I knew I was going to get some good chuckles out of the book when I read the opening paragraph of Bean Trees:

“I have been afraid of putting air in a tire ever since I saw a tractor tire blow up and throw Newt Hardbine’s father over the top of the Standard Oil sign. I’m not lying. He got stuck up there. He wasn’t killed, but lost his hearing and in many other ways was not the same afterwards.” 

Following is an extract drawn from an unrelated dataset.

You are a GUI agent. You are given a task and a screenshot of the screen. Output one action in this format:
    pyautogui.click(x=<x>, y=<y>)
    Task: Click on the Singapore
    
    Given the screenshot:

And I kept chuckling throughout the book. It’s funny but it also is a good story, really a series of good stories from beginning to end. The stories are intriguing, clever and wise.  Barbara Kingsolver has written a number of books but this is her first.  The “heroine,” Taylor Greer is a determined, spirited, and very likable young woman.  She has two goals in life: To move away from her home in rural Kentucky and not to get pregnant.  She heads off on her getaway adventure in her newly-purchased 1955 Volkswagen bug which, besides being unreliable mechanically, has no windows. No starter either, so it has to be push-started, preferably on a hill. She stuffs all the money she has into one pocket of her jeans and heads off.  

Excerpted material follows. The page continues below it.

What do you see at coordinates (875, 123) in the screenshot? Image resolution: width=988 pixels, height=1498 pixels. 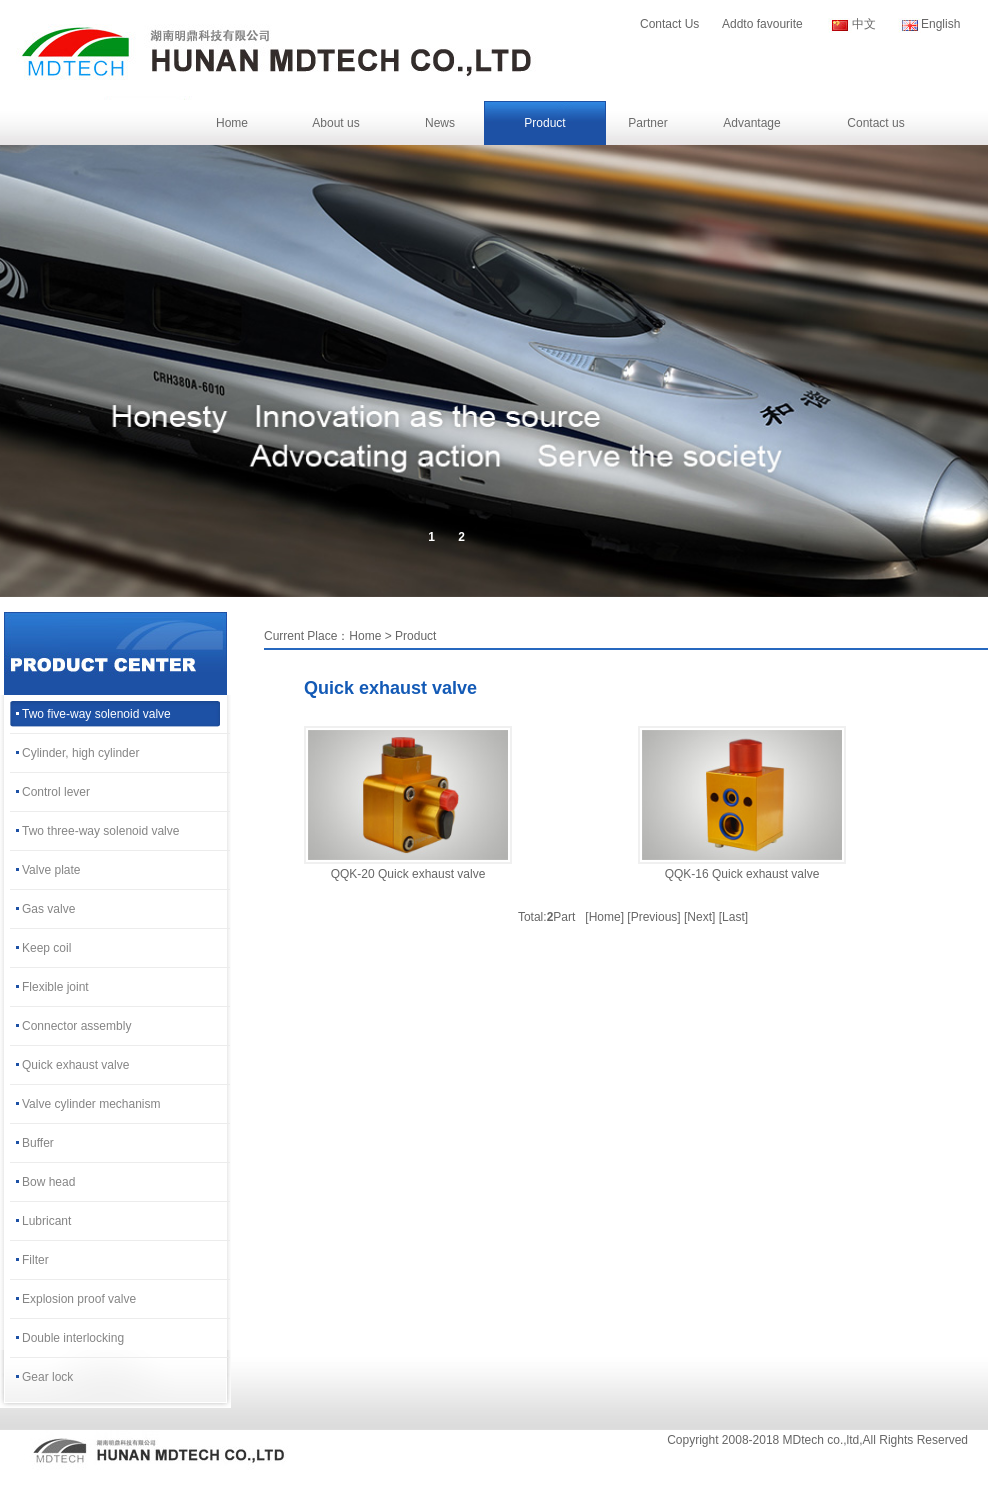 I see `Contact us` at bounding box center [875, 123].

Taylor grew up poor, but she is resourceful. Her plan is to drive west and never look back until her car stops running, then settle wherever that takes her. She lands on the outskirts of Tucson, Arizona on a Cherokee Indian reservation. She manages to drive her wobbling car off the highway and find a much-needed auto repair shop with the interesting name of “Jesus is Lord Used Tires.” Somewhere along the way, her trip takes a very unexpected turn. A woman places a small child wrapped in a large pink blanket into Taylor’s car, insisting that she must “Take this baby.” Taylor is too stunned to refuse and so becomes the instant mother of a three-year-old Native American Cherokee girl, a round-eyed child with a “cereal bowl haircut.” The child’s tiny hands grab and hold tightly onto everything she can reach, especially her new mother’s long braid. She also realizes that the child has been horribly physically and sexually abused. Perhaps because Turtle needs security as the result of the fear and pain she has suffered, her tiny little hands grab and hold tightly onto everything she can reach, especially her new mother’s long braid.  So Taylor names her little girl “Turtle” after mud turtles who also hold tightly to everything they can grab. 

Turtle becomes fascinated with beans, especially the purple beans from Wisteria trees and loves to collect and plant the beans, then dig them up. The little girl is also fascinated with horticultural magazines and books, anything that pictures vegetables and plants. Her quick mind helps her memorize the names and types of vegetables. In Tucson, Taylor meets and becomes good friends with Lou Ann Ruiz, whose husband has lost a leg in an accident. Lou Ann also has a child and the two women agree to move in together with their families.  From there on the book is filled with the sometimes touching and always humorous lives of the two women, their families and the events and everyday miracles in their lives. The Bean Trees is witty and wise and funny – a good read from start to finish.  I did not want it to end.